== Segment start ==

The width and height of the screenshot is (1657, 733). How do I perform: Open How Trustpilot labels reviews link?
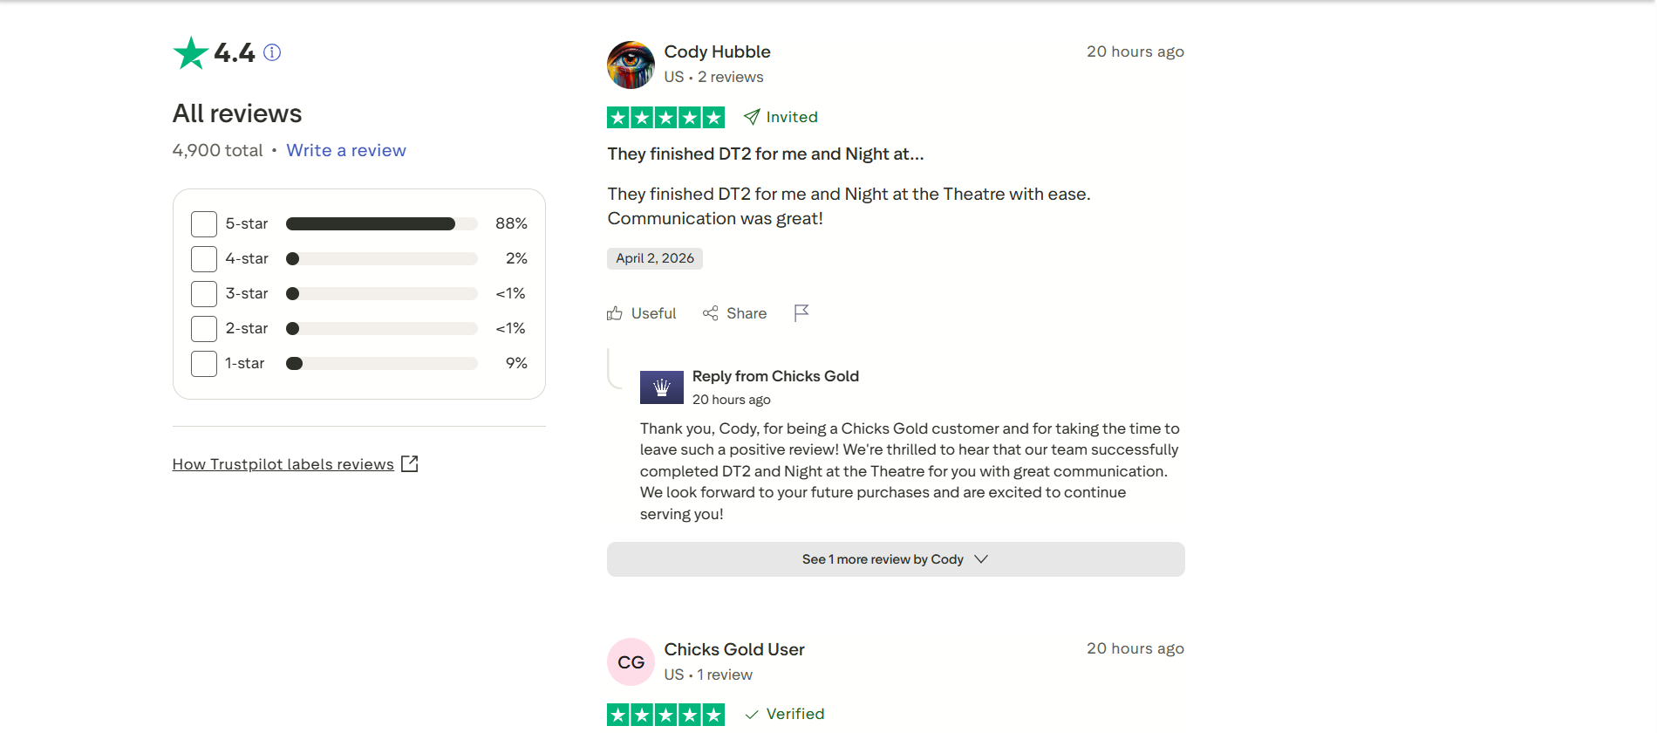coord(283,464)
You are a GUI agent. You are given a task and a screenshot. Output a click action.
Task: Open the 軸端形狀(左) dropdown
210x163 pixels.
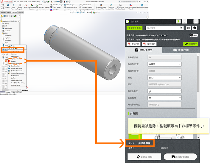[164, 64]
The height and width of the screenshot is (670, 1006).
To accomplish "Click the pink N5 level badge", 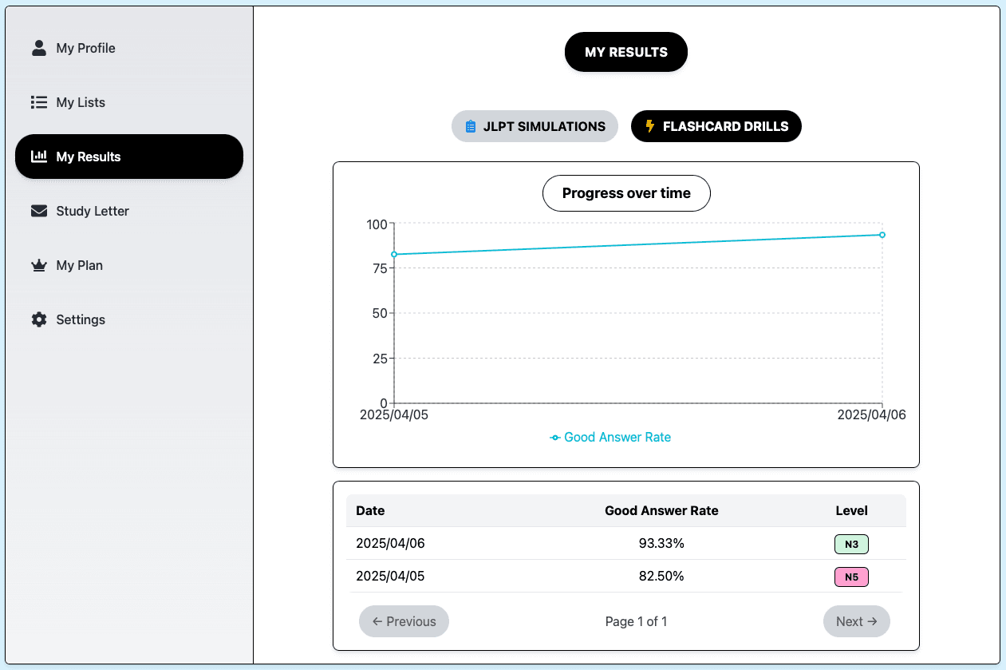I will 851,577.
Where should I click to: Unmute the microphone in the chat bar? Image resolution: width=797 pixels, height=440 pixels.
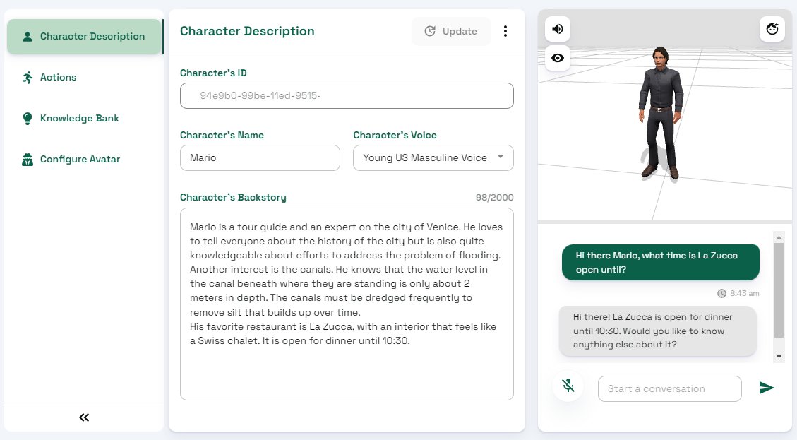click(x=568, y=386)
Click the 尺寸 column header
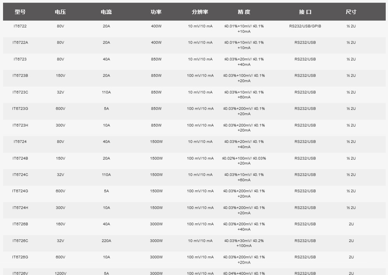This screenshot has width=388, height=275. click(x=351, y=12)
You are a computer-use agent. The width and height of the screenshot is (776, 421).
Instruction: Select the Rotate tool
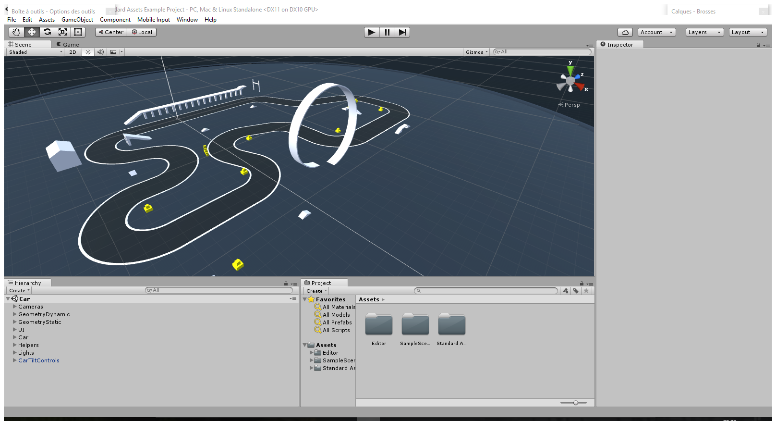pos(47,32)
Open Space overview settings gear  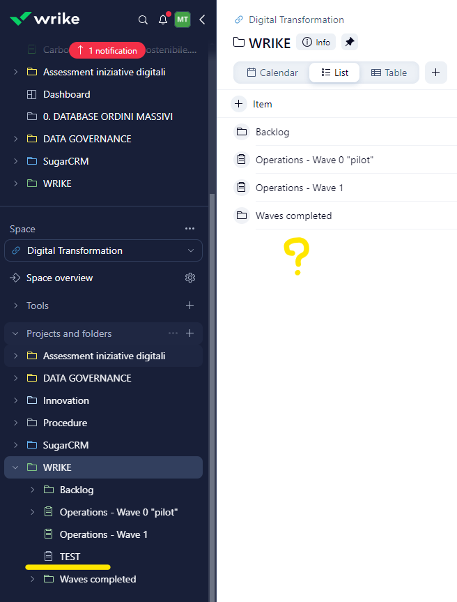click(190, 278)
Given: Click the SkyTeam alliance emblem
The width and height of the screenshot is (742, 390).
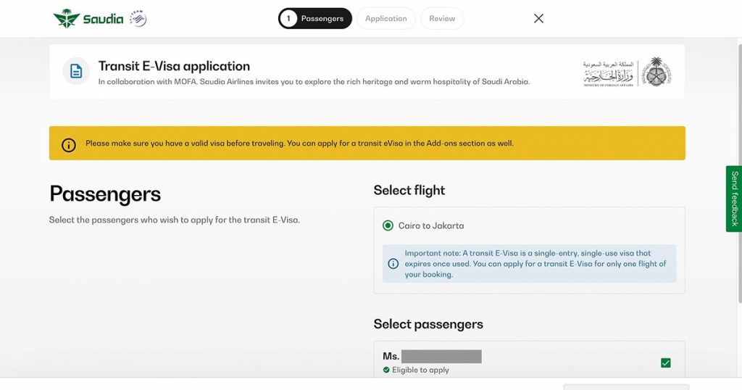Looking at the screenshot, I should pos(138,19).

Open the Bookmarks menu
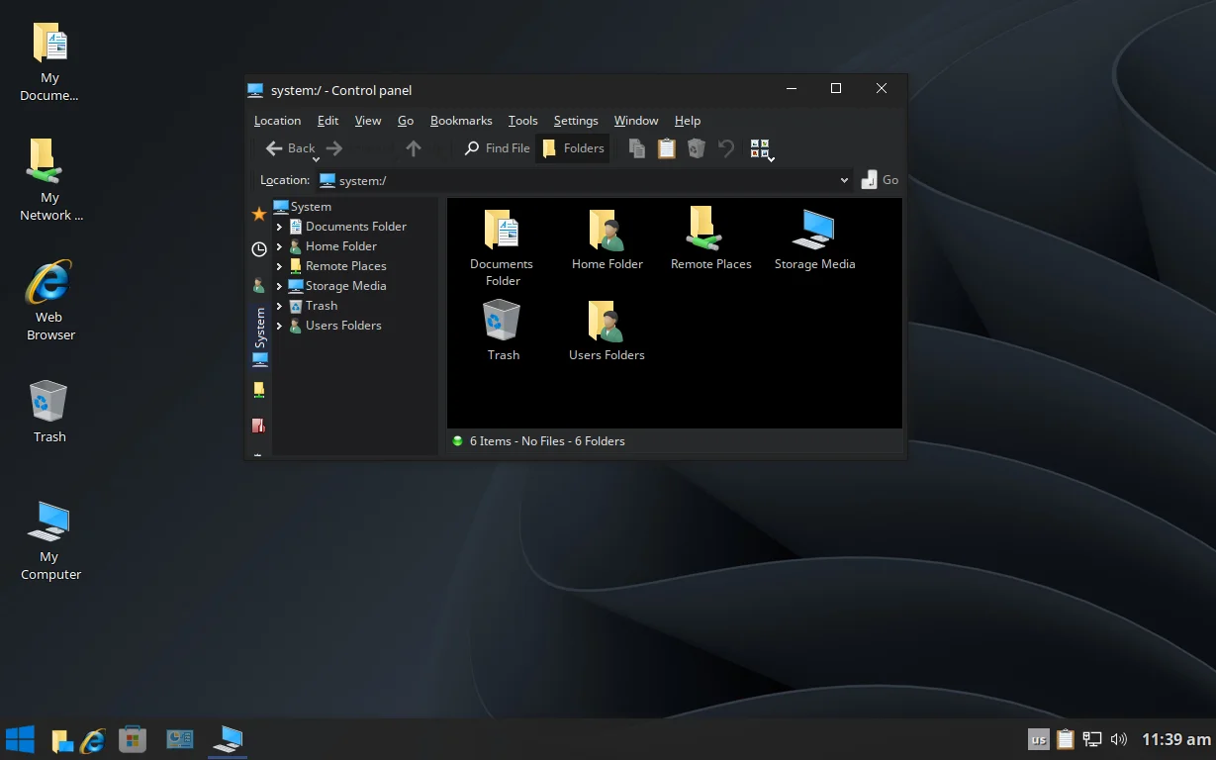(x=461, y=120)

== Segment end ==

What you need to do: Ascertain the number of lines in the entries that include the word "agent", and report only that number.

Result below: 2